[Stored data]

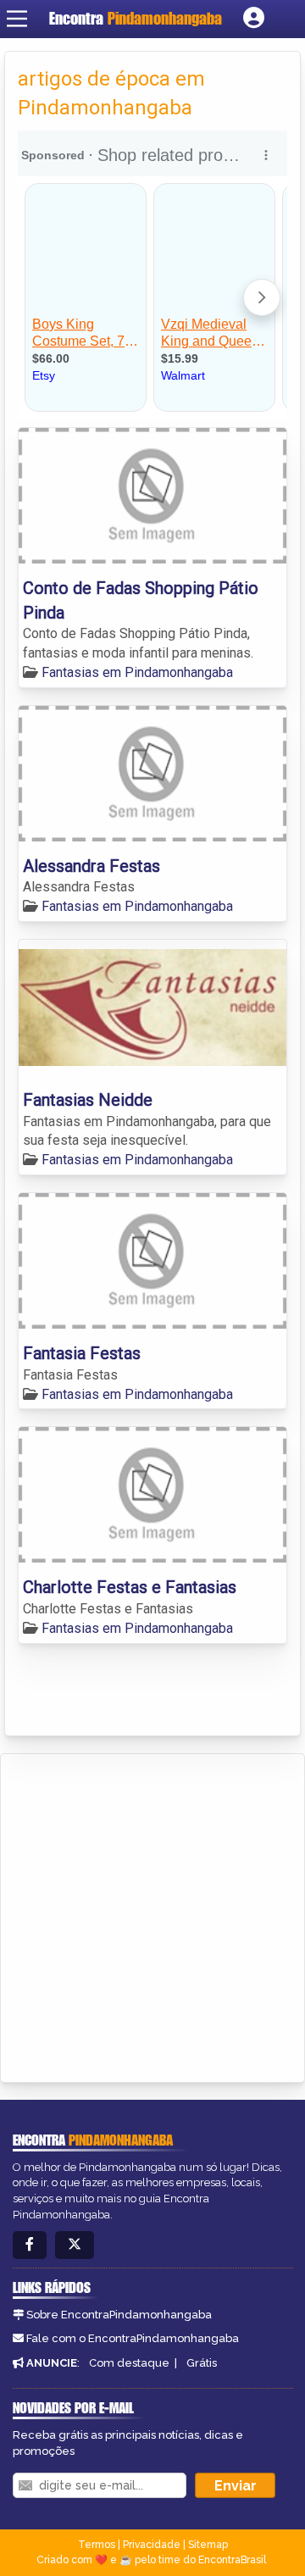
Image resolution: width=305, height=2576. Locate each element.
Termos (96, 2545)
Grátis (201, 2363)
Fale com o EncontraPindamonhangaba (132, 2338)
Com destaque (129, 2363)
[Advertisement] (152, 1915)
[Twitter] (74, 2245)
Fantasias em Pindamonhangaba (137, 672)
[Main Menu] (17, 19)
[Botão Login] (253, 18)
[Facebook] (30, 2245)
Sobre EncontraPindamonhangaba (119, 2314)
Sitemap (208, 2545)
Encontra (135, 18)
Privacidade (151, 2545)
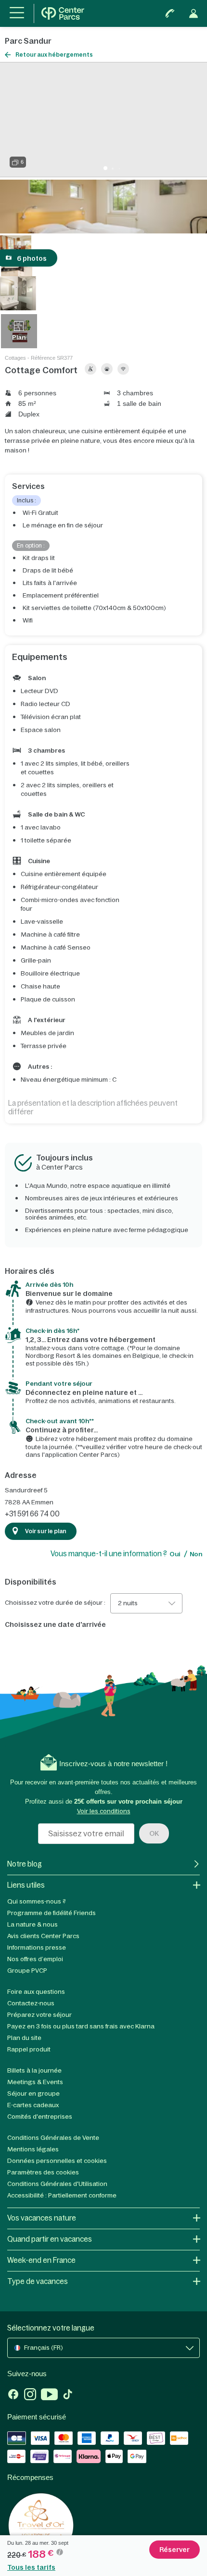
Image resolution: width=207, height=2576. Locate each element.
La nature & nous (32, 1924)
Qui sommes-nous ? (36, 1901)
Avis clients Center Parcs (43, 1936)
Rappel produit (29, 2049)
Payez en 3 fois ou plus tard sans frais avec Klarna (81, 2026)
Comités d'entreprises (39, 2116)
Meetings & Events (35, 2082)
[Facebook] (13, 2395)
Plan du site (24, 2037)
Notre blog (24, 1864)
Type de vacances (37, 2281)
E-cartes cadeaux (33, 2105)
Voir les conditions (103, 1811)
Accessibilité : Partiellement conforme (61, 2195)
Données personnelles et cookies (57, 2160)
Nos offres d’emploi (35, 1959)
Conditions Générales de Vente (53, 2137)
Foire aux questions (36, 1991)
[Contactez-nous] (170, 13)
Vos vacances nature (41, 2218)
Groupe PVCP (27, 1970)
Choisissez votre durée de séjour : (55, 1602)
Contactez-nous (30, 2003)
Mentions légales (33, 2149)
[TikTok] (68, 2395)
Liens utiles (26, 1885)
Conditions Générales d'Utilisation (57, 2183)
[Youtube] (49, 2395)
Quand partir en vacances (49, 2239)
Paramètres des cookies (43, 2172)
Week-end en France (41, 2260)
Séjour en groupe (33, 2093)
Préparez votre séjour (39, 2014)
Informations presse (36, 1947)
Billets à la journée (34, 2070)
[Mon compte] (193, 13)
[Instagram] (30, 2395)
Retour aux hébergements (54, 54)
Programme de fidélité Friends (51, 1913)
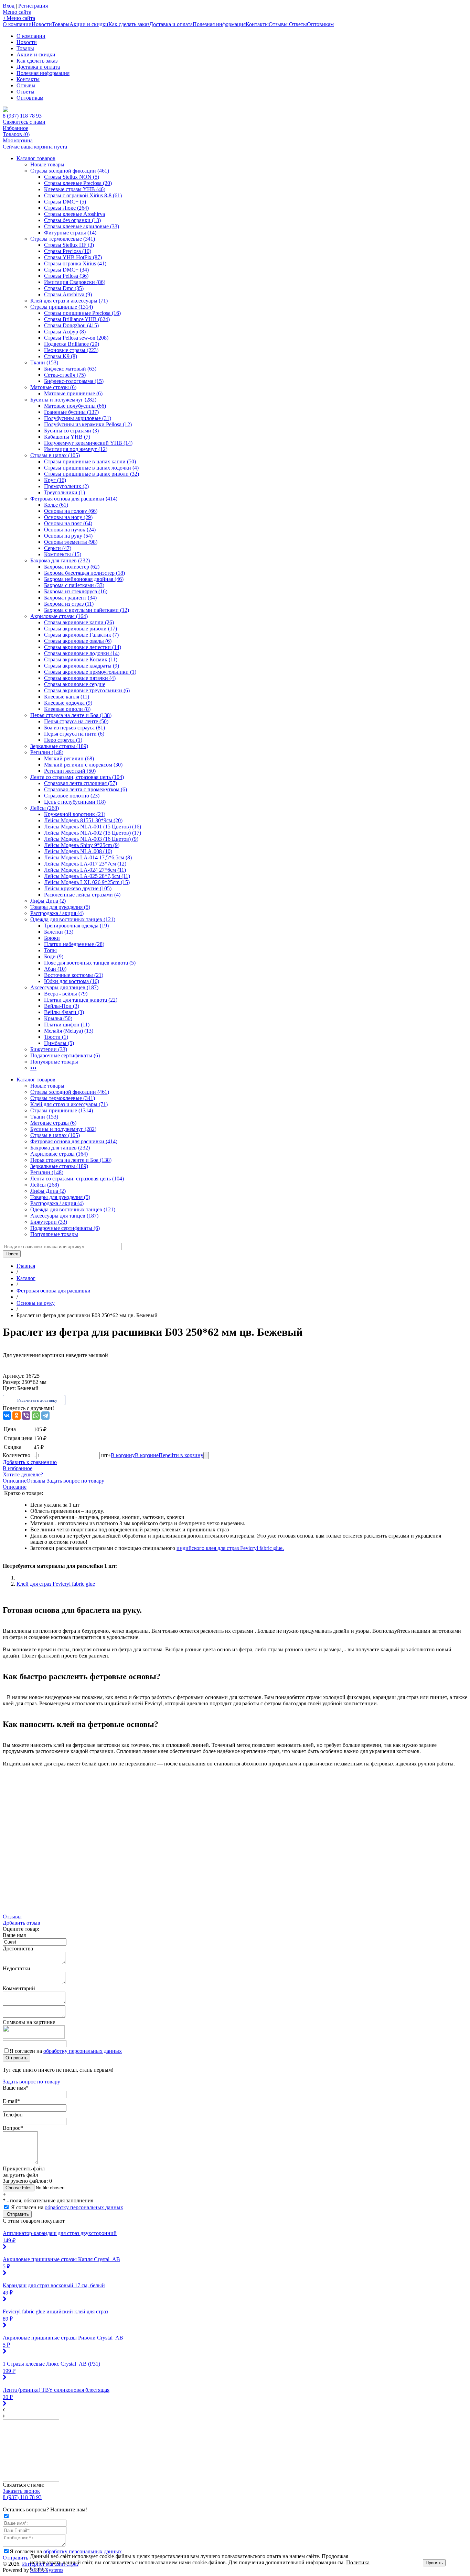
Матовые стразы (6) (53, 387)
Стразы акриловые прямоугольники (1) (90, 672)
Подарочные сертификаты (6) (65, 1055)
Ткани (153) (44, 362)
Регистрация (33, 6)
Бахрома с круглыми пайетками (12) (86, 610)
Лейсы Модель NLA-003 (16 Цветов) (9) (91, 839)
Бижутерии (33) (48, 1049)
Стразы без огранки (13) (72, 220)
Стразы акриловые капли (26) (79, 622)
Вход (8, 6)
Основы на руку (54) (68, 536)
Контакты (257, 24)
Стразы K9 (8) (60, 356)
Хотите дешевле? (23, 1474)
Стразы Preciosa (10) (67, 251)
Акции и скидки (89, 24)
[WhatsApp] (36, 1415)
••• (33, 1068)
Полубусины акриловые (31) (77, 418)
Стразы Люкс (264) (66, 208)
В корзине (147, 1455)
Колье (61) (56, 505)
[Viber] (26, 1415)
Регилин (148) (46, 752)
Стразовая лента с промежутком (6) (85, 789)
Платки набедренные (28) (74, 944)
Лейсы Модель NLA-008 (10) (78, 851)
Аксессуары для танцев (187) (64, 987)
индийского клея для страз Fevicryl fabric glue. (230, 1548)
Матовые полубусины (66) (75, 406)
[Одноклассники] (16, 1415)
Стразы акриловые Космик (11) (80, 659)
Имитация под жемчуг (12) (75, 449)
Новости (42, 24)
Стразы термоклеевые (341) (62, 239)
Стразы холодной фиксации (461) (69, 171)
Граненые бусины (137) (71, 412)
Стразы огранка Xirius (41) (75, 263)
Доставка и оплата (171, 24)
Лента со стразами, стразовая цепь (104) (77, 777)
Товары (61, 24)
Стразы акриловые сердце (74, 684)
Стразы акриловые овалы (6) (77, 641)
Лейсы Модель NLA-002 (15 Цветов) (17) (92, 833)
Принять (434, 2562)
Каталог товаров (36, 158)
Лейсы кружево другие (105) (77, 888)
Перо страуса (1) (63, 740)
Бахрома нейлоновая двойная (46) (84, 579)
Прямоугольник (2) (66, 486)
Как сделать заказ (128, 24)
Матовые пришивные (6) (73, 393)
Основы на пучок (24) (70, 529)
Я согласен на (66, 2051)
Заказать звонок (21, 2491)
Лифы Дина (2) (48, 901)
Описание (14, 1481)
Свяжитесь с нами (24, 122)
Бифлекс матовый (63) (70, 369)
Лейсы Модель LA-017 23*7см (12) (85, 864)
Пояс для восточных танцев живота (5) (90, 963)
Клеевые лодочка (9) (68, 703)
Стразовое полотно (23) (71, 796)
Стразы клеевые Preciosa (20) (78, 183)
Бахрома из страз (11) (69, 604)
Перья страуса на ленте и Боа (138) (70, 715)
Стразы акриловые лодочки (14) (81, 653)
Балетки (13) (58, 932)
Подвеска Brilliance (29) (71, 344)
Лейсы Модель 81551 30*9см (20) (83, 820)
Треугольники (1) (64, 492)
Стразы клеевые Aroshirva (74, 214)
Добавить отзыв (21, 1923)
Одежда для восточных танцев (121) (72, 919)
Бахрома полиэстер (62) (71, 567)
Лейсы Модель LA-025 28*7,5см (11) (87, 876)
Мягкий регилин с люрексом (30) (83, 765)
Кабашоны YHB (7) (67, 437)
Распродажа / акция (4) (57, 913)
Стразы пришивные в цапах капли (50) (90, 461)
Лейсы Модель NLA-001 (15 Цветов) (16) (92, 826)
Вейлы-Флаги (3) (64, 1012)
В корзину (123, 1455)
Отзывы (279, 24)
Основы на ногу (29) (68, 517)
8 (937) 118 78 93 (23, 116)
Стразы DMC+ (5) (65, 202)
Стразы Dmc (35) (64, 288)
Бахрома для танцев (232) (60, 560)
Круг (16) (55, 480)
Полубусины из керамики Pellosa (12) (88, 424)
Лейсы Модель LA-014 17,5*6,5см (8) (88, 857)
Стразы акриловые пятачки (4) (80, 678)
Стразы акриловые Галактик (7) (81, 635)
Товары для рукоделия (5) (60, 907)
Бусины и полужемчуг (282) (63, 400)
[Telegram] (45, 1415)
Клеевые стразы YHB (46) (74, 189)
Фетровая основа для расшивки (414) (73, 499)
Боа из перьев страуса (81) (74, 727)
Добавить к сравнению (30, 1462)
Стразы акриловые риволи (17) (80, 628)
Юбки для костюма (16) (71, 981)
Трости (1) (56, 1037)
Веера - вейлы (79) (65, 994)
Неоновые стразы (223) (71, 350)
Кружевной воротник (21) (74, 814)
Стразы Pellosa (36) (66, 276)
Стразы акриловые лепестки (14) (82, 647)
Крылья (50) (58, 1018)
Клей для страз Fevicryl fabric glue (56, 1584)
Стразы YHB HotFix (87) (73, 257)
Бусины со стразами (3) (71, 430)
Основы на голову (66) (70, 511)
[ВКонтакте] (7, 1415)
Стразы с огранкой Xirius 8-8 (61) (83, 195)
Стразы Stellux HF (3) (69, 245)
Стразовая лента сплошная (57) (80, 783)
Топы (50, 950)
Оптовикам (320, 24)
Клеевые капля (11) (66, 697)
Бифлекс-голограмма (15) (74, 381)
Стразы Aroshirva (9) (68, 294)
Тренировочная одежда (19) (76, 925)
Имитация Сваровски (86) (74, 282)
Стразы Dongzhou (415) (71, 325)
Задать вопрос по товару (75, 1481)
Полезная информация (219, 24)
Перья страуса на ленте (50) (76, 721)
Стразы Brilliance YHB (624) (77, 319)
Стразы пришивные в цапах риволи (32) (91, 474)
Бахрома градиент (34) (70, 598)
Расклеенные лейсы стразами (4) (82, 895)
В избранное (17, 1468)
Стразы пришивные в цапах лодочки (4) (91, 468)
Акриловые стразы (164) (59, 616)
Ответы (298, 24)
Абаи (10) (55, 969)
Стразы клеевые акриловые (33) (81, 226)
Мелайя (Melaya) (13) (68, 1031)
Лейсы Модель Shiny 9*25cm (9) (81, 845)
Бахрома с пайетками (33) (74, 585)
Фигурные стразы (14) (70, 232)
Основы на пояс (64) (68, 523)
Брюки (52, 938)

ASSIGNMENT: Filter the data above, keeping only lines that include the string "лодочки".

OUTPUT:
Стразы акриловые лодочки (14) (81, 653)
Стразы пришивные в цапах лодочки (4) (91, 468)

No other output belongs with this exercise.